Hello, first post and had a rather noob question.

We are getting into a house that is about 1200sq ft with an existing standard fireplace.  I'd like to heat primarily with wood in the winters.

Can you put an efficient wood stove inside or just outside the fireplace and run the piping up the chimney?

Is there a low profile stove or brand that works better for this type of setup?

I have seen the regency fireplace inserts with half a woodstove sticking out but they seem to run fans in electricity - not wanting that.

Thanks in advance.


----------



## Jan Pijpelink (Mar 26, 2015)

Yes, that is possible and often done. I am sure other members can advice you on brands; I have bought a used stove to put in our fireplace.
Before searching for a stove, I suggest to have the chimney cleaned and inspected by a pro and install a stainless steel liner (insulated).


----------



## bholler (Mar 26, 2015)

Yes many stoves will work for what you want a rear vent would be the easiest but regardless a blower will help you circulate heat off the stove regardless of whether it is a stove or an insert.  There are also some shorter top vent stoves that can be slid all of the way into the firebox if your fireplace is large enough but in my opinion if you are going to do that you might as well get an insert they get the heat out of the firebox better in that situation.  If you post the dimensions of your fire box there are lots of guys here that can give you more details recomendations


----------



## TheRambler (Mar 26, 2015)

Also a picture of your fireplace and whats in front of it in addition to the dimensions would help get you the best advice.


----------



## Seegull (Mar 26, 2015)

Thanks Jan - was the stainless liner pricey?  Your setup looks great, nice and clean.

Thanks bholler

We aren't in the house yet, just doing some initial groundwork.  Once we are in the house I can post Picts and dimensions.

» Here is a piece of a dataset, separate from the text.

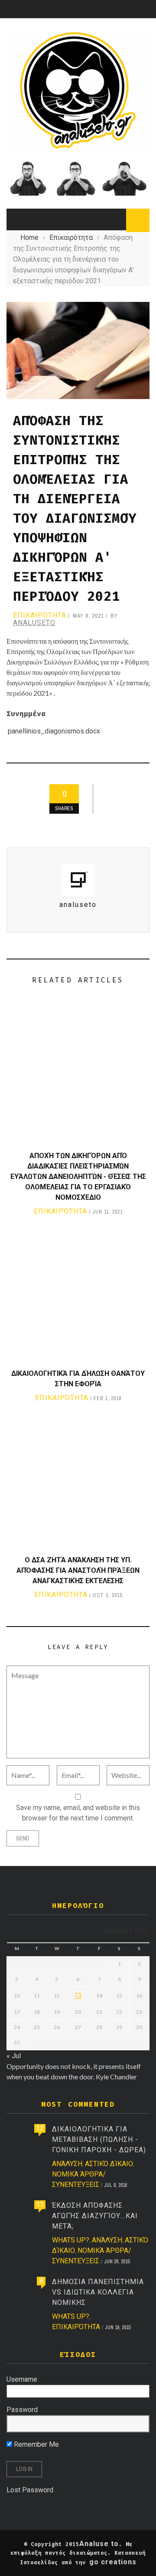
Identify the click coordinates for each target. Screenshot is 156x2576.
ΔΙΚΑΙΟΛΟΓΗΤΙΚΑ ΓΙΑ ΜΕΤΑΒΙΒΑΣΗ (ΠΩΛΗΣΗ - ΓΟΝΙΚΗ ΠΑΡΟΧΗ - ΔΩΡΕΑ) (99, 2139)
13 (78, 1995)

Fireplace looks similar to Jan's but wider with a brick step in front.


----------



## TheRambler (Mar 26, 2015)

I have mine sitting just outside the fireplace. As ling as your floor meets the required r value or you build a hearth to suit you can go this route.


----------



## Jan Pijpelink (Mar 26, 2015)

Seegull said:


> Thanks Jan - was the stainless liner pricey?  Your setup looks great, nice and clean.
> 
> Thanks bholler
> 
> ...



Stainless liner price depends on the height of the chimney and the model you choose. They are available single wall, double wall, pre-insulated and rigid.
Check woodlanddirect.com and chimneydirect.com for pricing. Many more websites can give you price and quality info.


----------



## bholler (Mar 26, 2015)

dont get the double wall crap if you want smooth wall get rigid or heavy wall flex the double wall stuff sucks in my opinion.  And no matter what liner you choose insulate it you will not regret spending the little bit extra


----------



## begreen (Mar 26, 2015)

Seegull said:


> Hello, first post and had a rather noob question.
> 
> We are getting into a house that is about 1200sq ft with an existing standard fireplace.  I'd like to heat primarily with wood in the winters.
> 
> Can you put an efficient wood stove inside or just outside the fireplace and run the piping up the chimney?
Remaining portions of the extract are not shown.